Arubaå‘s biggest celebration, the 49th Annual Carnival Season, will jump start January 17th bringing fun, food and frolic to the streets of the island. Carnival season marks the height of excitement for the year as the island vibrates with parades, competitions and parties filled with color.
Arubans prepare for this cultural tradition as early as one year in advance, assuring that all costumes and floats are crafted on time. Carnival marks Aruba’s high season or “the hot season”, as the islanders prefer to call it. Carnival time may well be the most popular and festive occasion for both tourists and locals. This year’s festivities promise to be more exciting than usual since they will serve as a prelude to Aruba 50th Carnival Season which will be celebrated in 2004. The citizens of Aruba have been celebrating with European-style carnival parties and debutante balls since 1921. Aruba’s first official Carnival parade was organized in 1955.

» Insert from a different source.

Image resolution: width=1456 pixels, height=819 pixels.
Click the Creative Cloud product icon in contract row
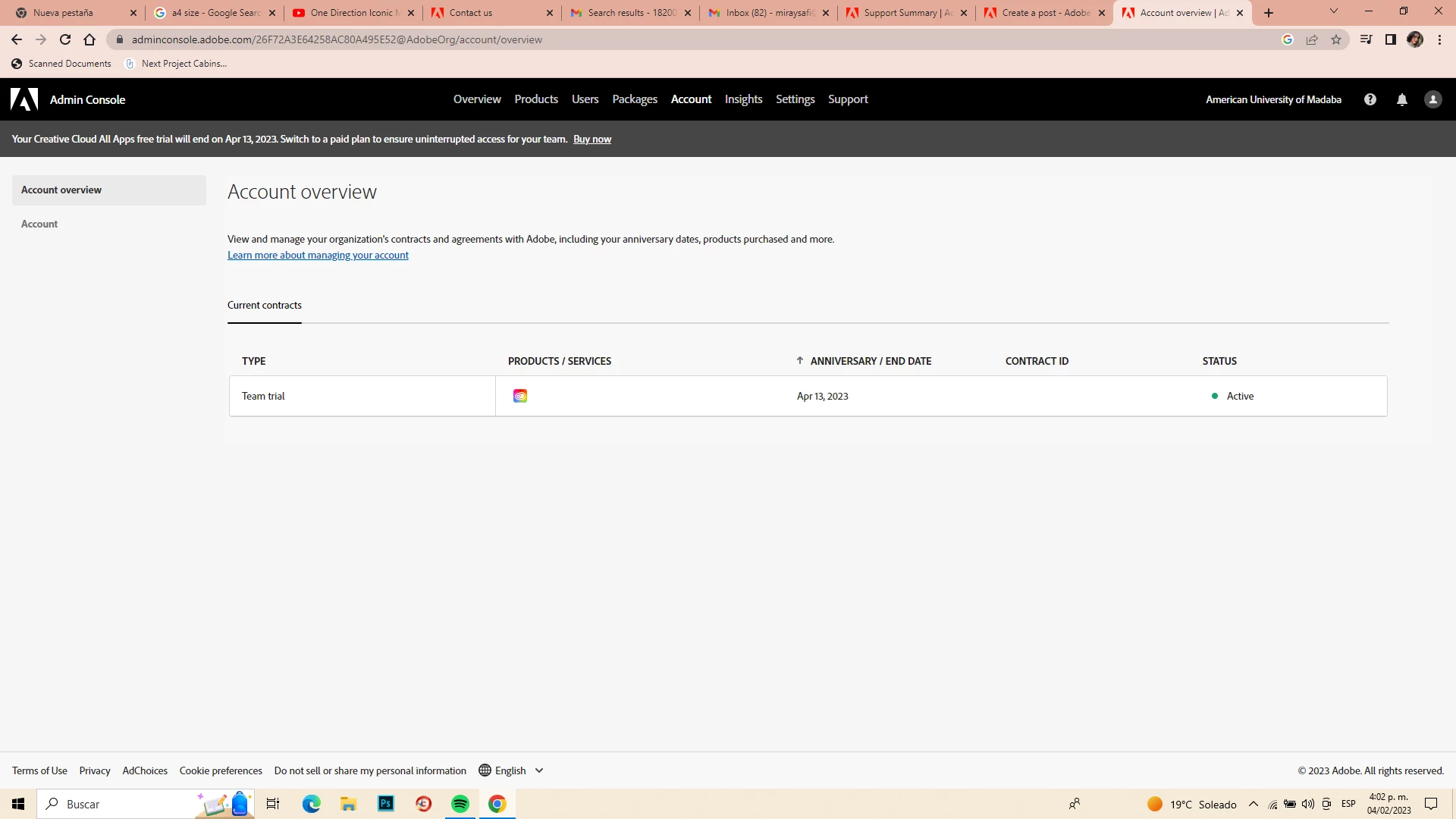[x=519, y=396]
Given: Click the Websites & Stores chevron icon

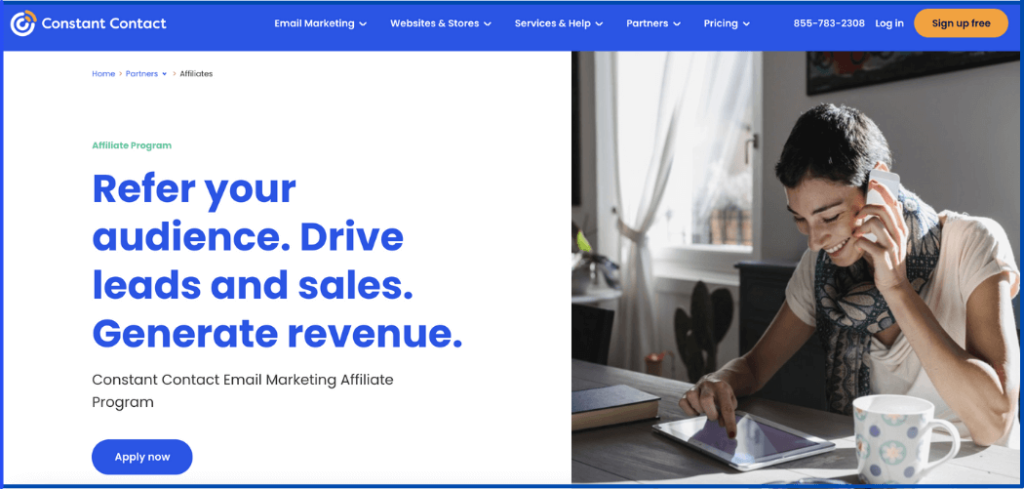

One of the brightest events of the season is The Tivoli Lighting Parade on Saturday, February 22. Aruba’s oldest social club organizes this spectacle. Adorned with costumes, floats and more than 2,000 participants illuminate the streets of Oranjestad with thousands of tiny lights. On Sunday, March 1st, the early bird truly gets the worm with the Jouvert Morning party which begins at 4 a.m. in San Nicolas. Carnival goers rise early for music and dancing in Carnival’s biggest street celebration, which is also known as the “Pajama Party”.
Carnival’s culminating moment arrives on March 2nd with the 49th Aruba Grand Carnival Parade, the island’s biggest and most popular display. The streets fill with colorful costumes, rhythm and joy as Carnival reaches its peak moment the Sunday before Ash Wednesday. Carnival time comes to a symbolic, festive end on Tuesday, March 4th with the “Burning of King Momo”. This gathering features the burning of a larger-than-life straw figure. The flames engulfing “King Momo” signify the end of Carnival and close the season’s festivities.